*WHAT TO PRODUCE*.
Across all the records, filter for lines with the word "agent" and copy them.

=== Section Start ===

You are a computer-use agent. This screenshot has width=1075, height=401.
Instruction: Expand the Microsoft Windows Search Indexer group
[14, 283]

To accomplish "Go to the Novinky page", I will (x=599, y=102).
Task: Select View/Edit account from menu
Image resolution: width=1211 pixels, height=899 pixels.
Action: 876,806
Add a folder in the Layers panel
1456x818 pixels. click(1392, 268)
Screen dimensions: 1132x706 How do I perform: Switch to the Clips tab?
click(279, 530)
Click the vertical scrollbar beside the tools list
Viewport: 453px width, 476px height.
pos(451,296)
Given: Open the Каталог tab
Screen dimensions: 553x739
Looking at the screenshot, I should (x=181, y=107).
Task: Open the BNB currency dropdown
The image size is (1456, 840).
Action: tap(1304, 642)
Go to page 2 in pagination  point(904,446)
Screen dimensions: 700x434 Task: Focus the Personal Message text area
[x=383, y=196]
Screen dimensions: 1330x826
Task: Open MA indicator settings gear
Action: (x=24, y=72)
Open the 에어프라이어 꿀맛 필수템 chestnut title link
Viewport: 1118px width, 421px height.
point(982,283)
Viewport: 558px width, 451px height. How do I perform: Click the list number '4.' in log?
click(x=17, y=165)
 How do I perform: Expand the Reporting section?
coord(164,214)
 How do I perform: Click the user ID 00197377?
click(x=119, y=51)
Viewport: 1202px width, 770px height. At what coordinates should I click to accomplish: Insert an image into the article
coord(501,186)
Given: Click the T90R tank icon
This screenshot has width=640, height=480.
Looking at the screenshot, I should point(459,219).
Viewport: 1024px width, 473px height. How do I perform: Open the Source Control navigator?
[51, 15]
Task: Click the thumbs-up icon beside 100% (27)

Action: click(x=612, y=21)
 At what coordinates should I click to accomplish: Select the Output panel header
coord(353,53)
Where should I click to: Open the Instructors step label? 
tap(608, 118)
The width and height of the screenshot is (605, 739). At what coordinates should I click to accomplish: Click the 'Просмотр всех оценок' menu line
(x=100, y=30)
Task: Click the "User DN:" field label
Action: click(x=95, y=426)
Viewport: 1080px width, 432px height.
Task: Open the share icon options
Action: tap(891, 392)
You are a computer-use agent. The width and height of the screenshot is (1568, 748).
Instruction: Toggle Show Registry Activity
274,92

=== Section End ===

*SOLUTION TO THIS EXERCISE*.
You are a computer-use agent. This screenshot has width=1075, height=401.
You are a computer-use agent. The width and height of the screenshot is (1568, 748).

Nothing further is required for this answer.